Make Use Of Long-Abandoned City Commission

We noted over the weekend the planning that was done over the past 10 to 15 years – and the lack of follow-up from some of those plans.

It’s something we hope isn’t repeated as the city works on its next comprehensive plan. And we think the Strategic Planning and Partnerships Commission could be one way to do so.

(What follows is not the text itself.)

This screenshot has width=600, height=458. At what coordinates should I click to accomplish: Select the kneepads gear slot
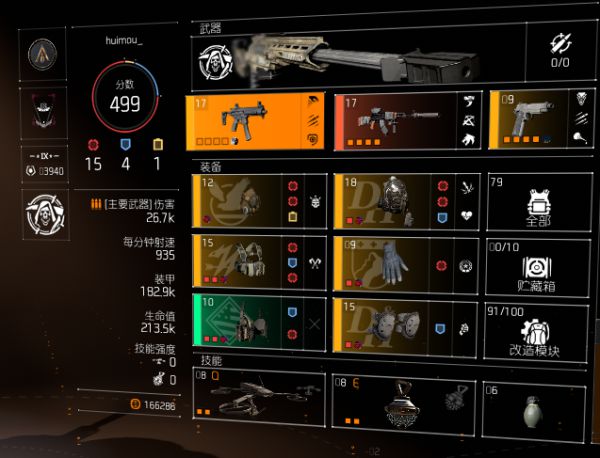pyautogui.click(x=408, y=323)
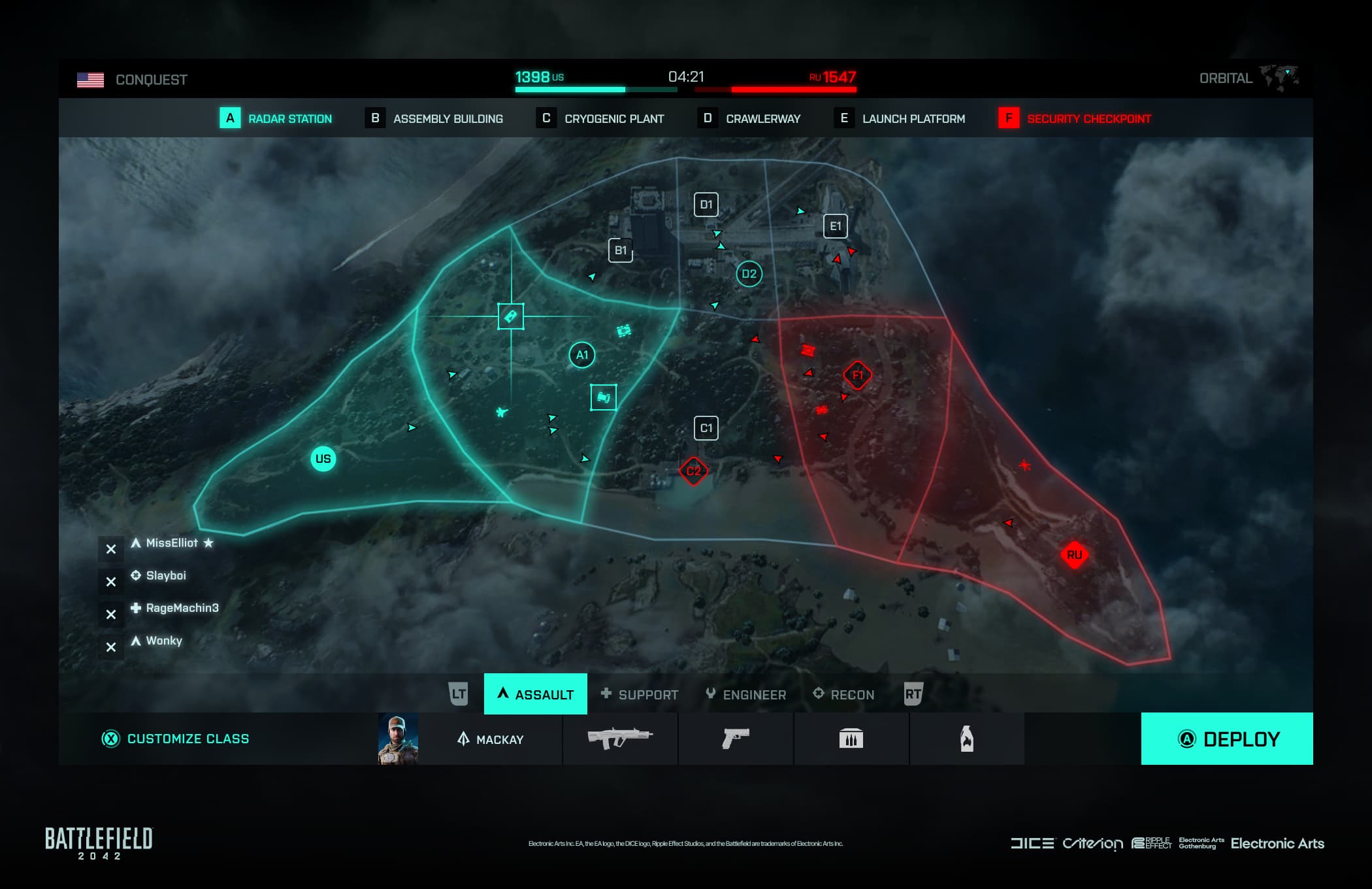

The commission was largely abandoned by former Mayor Eddie Sundquist, but it had been spinning its wheels even before Sundquist’s four years in office because members struggled to come up with a mission. In one of the most recent City Charter revisions the commission is given the requirement of weighing in on the city’s capital budget, something the group rarely did. But those who have been around City Hall for a couple of decades know the Strategic Planning and Partnerships Commission had been a productive, active group that was quite successful before it became bogged down in trying to figure out what it should be doing. Eventually it lapsed into dormancy. Now, it’s time to dust off the Strategic Planning and Partnerships Commission and put a reconstituted commission to work.

With the right membership, a reconstituted Strategic Planning and Partnerships Commission could work with Mayor Kim Ecklund and city department heads to make sure Ecklund’s goals, and those of the City Council, are met. At the same time the commission can forge new partnerships and reinvigorate old ones. The commission could use its monthly meetings to focus on major city issues like housing, development, increasing vitality downtown, the homeless and the possibility of more migrants being housed in Jamestown. It could suggest policy to the council, help find best practices from other areas that could help Jamestown and be a group that helps keep strategic initiatives from city plans on target.

There is a need for a group that takes a 30,000-foot view of Jamestown, its issues and its successes. A reinvigorated Strategic Planning and Partnerships Commission could do just that.